Sans doute est-il aujourd’hui plus que jamais urgent de choisir son camp. De propager la sédition qui brûle sous l’apparente apathie. Et la politique est autant au bout des mots que du fusil, dès lors que s’éveille l’appétit du passage à l’acte.
Le dernier numéro de la RILI nous évoque à sa manière ces impératifs praxiques, que l’actualité récente du contre-terrorisme nous a brutalement rappelées.
Le bandeau rouge de la couverture proclame en effet : "nous sommes tous des terroristes assoupis". On apprend aussi, juste en dessous du sommaire, que les images de ce numéro sont le fait d’un certain "Comité un_visible", écrivez "un-visible" avec un "u" comme "unité".

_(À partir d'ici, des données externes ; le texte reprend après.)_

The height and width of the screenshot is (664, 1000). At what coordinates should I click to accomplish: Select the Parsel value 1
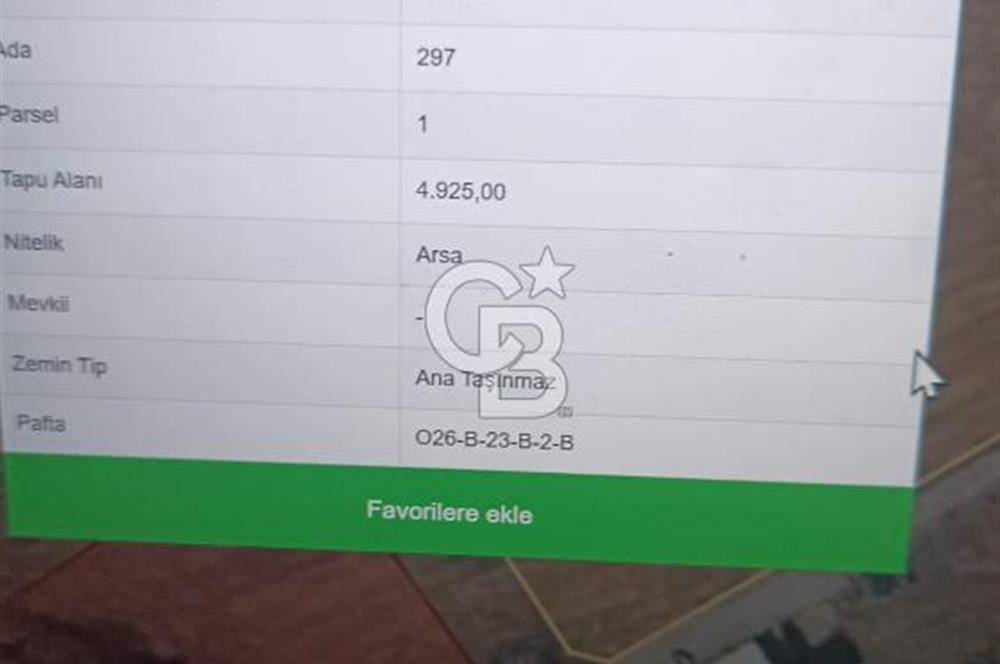click(x=422, y=124)
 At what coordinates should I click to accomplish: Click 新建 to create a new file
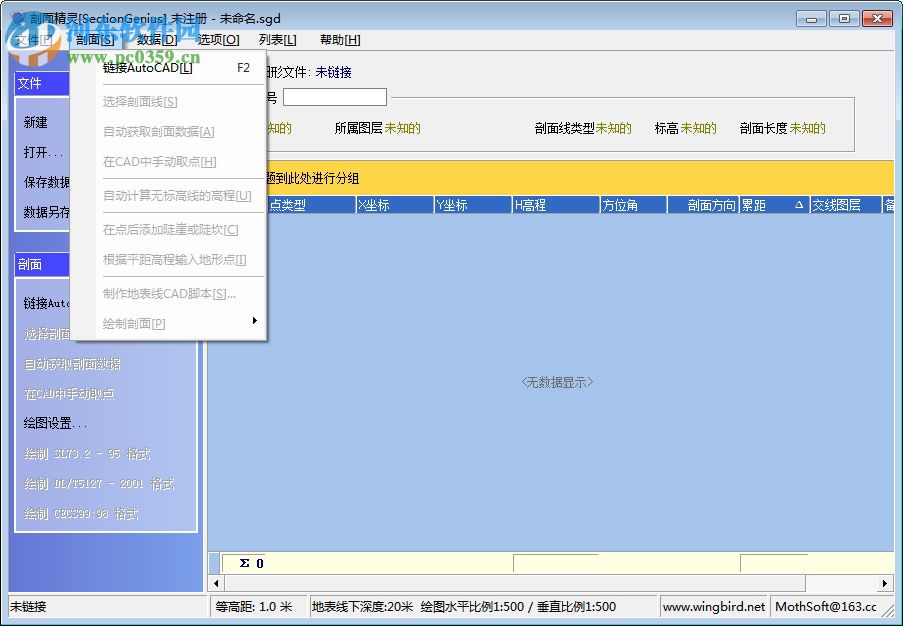point(35,123)
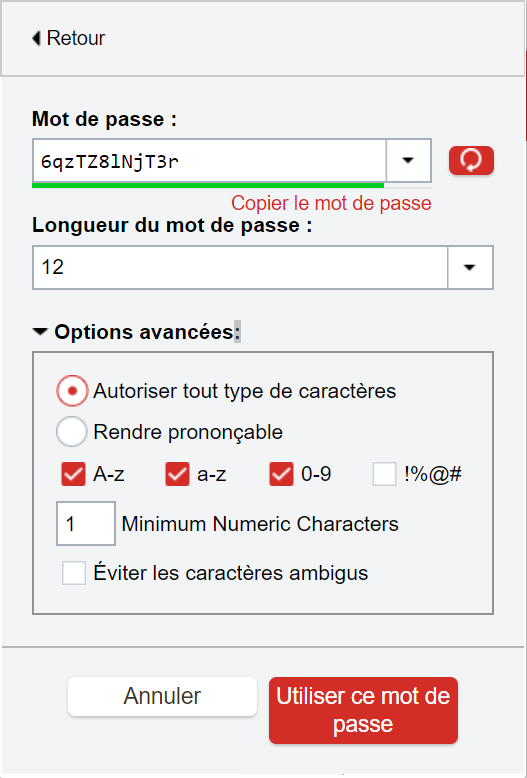527x778 pixels.
Task: Select the Rendre prononçable option
Action: [x=72, y=432]
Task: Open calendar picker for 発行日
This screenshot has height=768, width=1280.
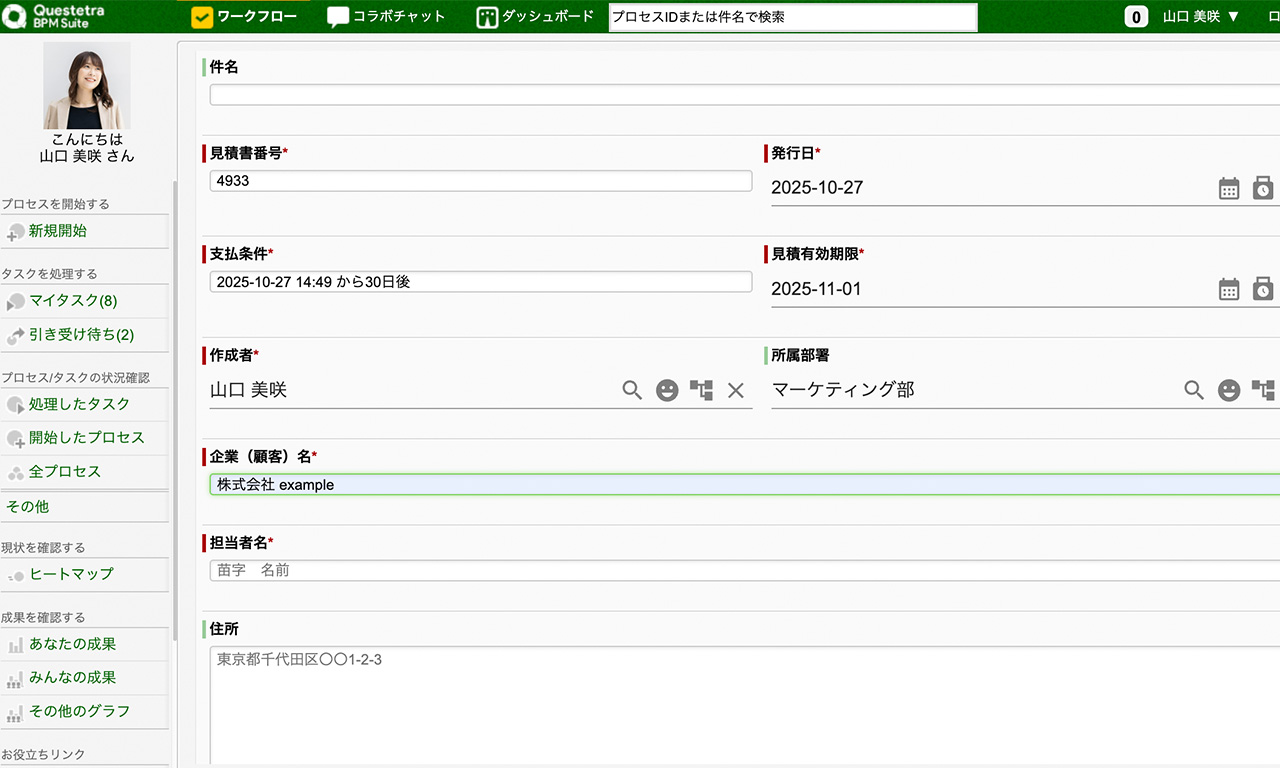Action: pos(1229,188)
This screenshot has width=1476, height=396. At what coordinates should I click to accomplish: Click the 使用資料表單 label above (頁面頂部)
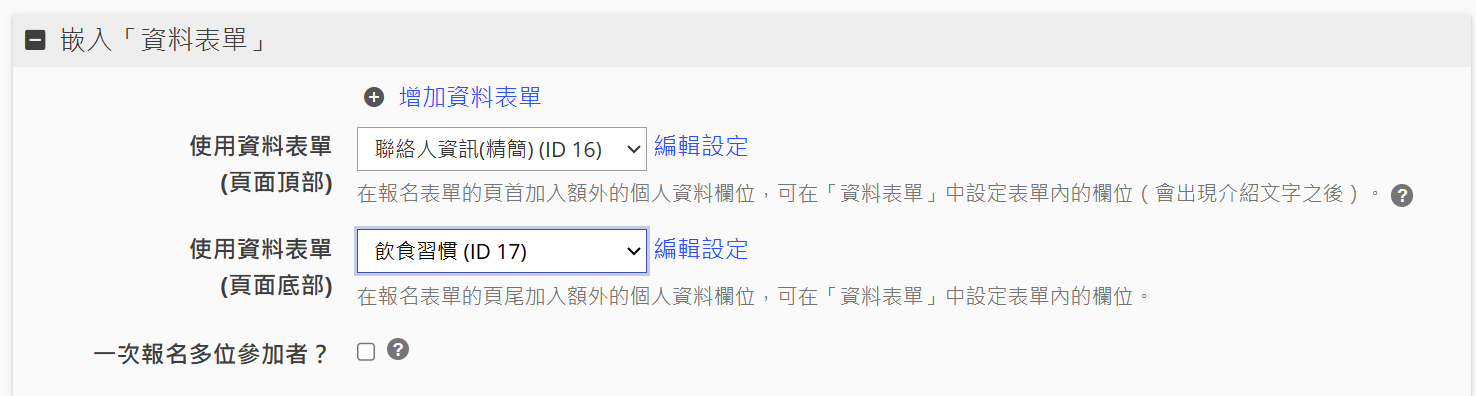pos(261,147)
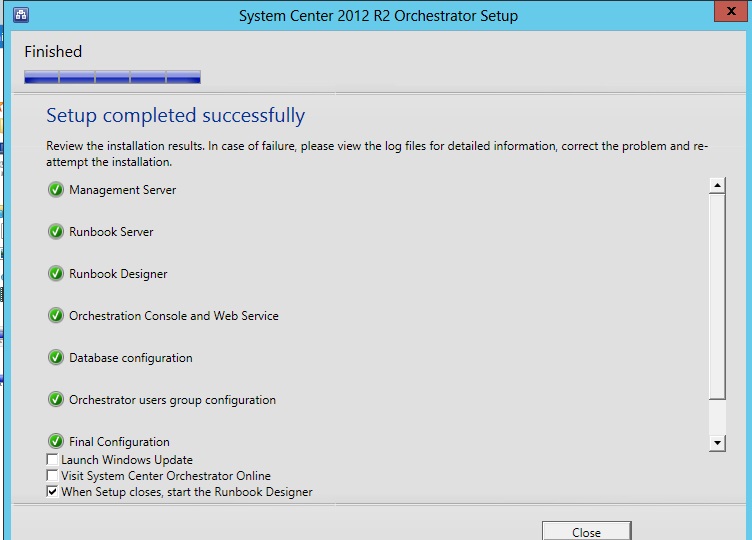Click the Orchestrator Setup title bar icon
Image resolution: width=752 pixels, height=540 pixels.
coord(20,15)
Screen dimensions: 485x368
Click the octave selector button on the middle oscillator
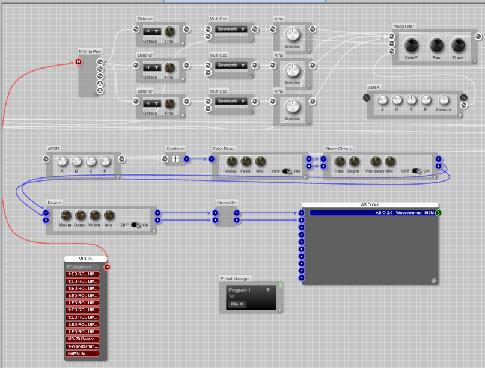click(152, 68)
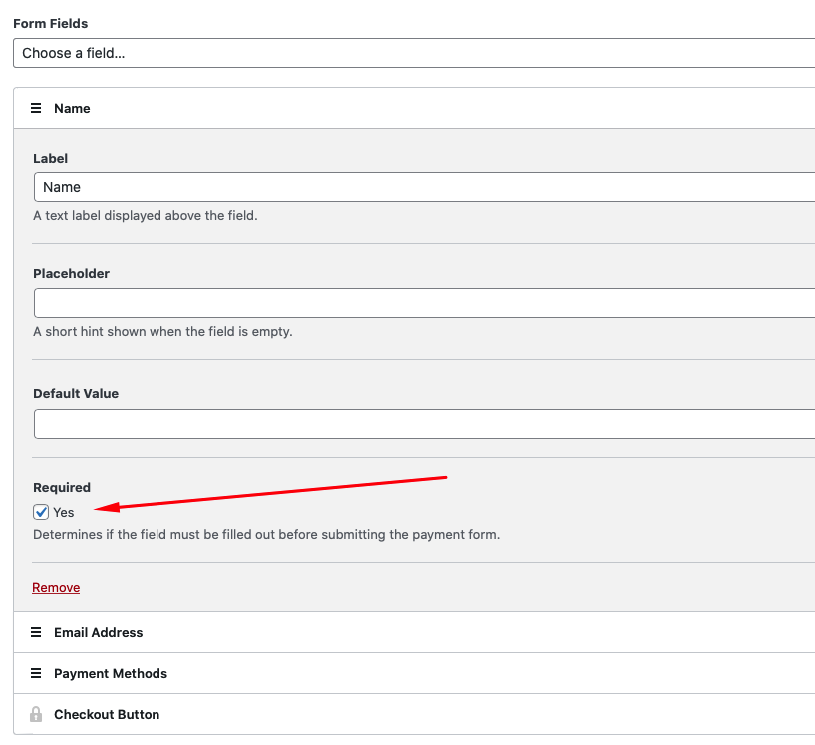Click the Form Fields heading label
This screenshot has width=815, height=745.
click(51, 22)
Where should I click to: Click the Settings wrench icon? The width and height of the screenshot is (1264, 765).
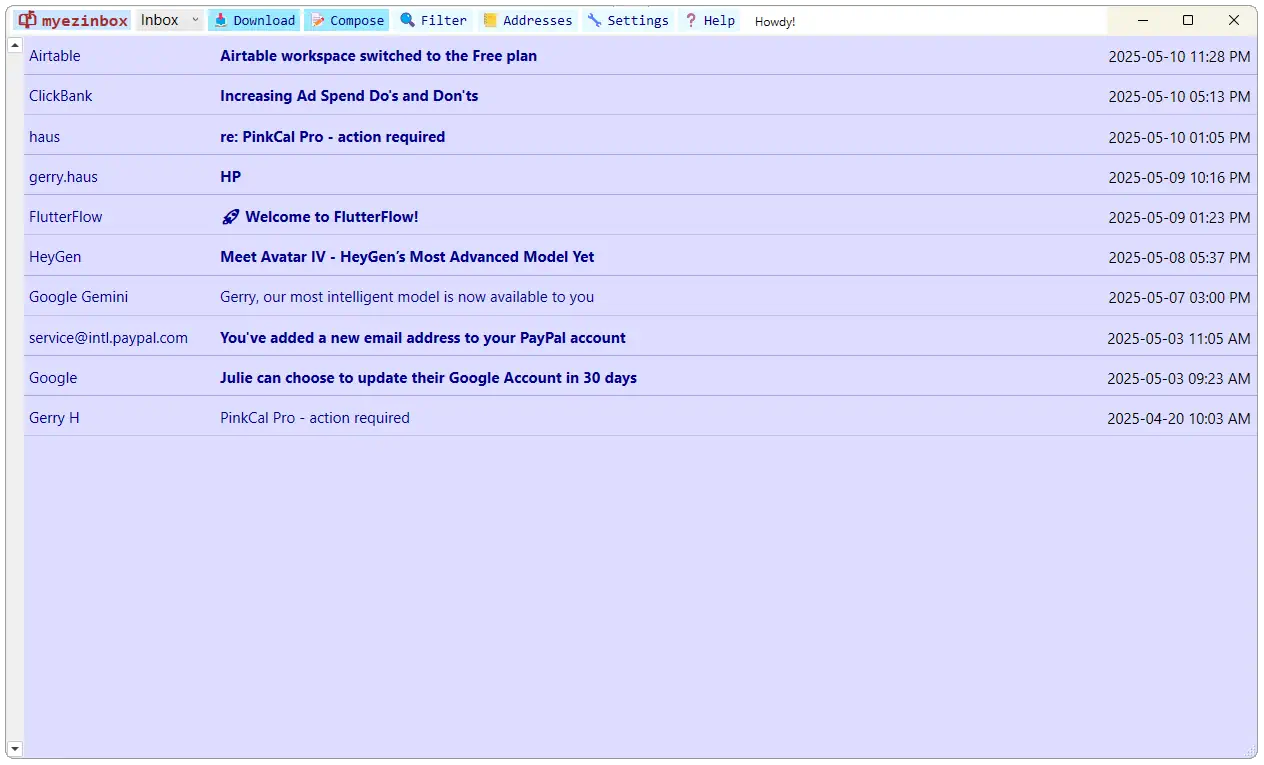594,20
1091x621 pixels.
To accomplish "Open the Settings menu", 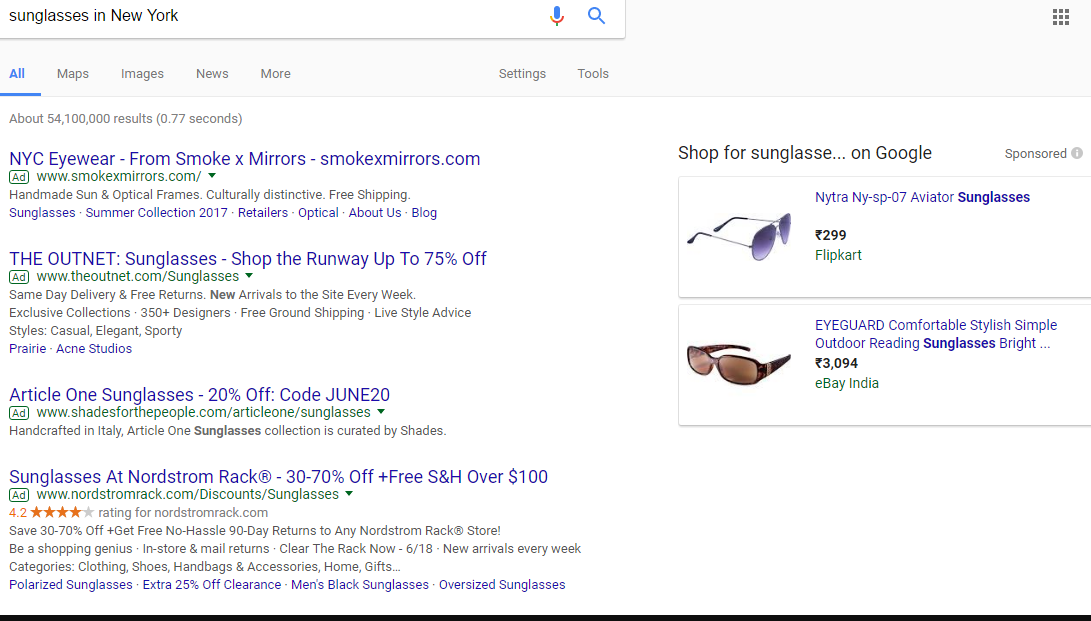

De l’unité, il en est question aussi particulièrement dans ce numéro : un texte, notamment, s’adresse à Daniel Bensaid à propos de la naissance prochaine du Nouveau Parti Anticapitaliste, marquant attentes, accords et désaccords, mais annonçant explicitement que la revue "participera activement aux débats qui ne manqueront pas de surgir" à l’occasion de cette tentative d’unification.
Puisque la RILI affirme, dans l’éditorial de ce dernier numéro, ne pas être "simplement un projet mais l’occasion de rencontres qui font dévier la trajectoire projetée", il nous a paru important de discuter en sa compagnie, entre autres, de la possibilité de ces déviations participantes.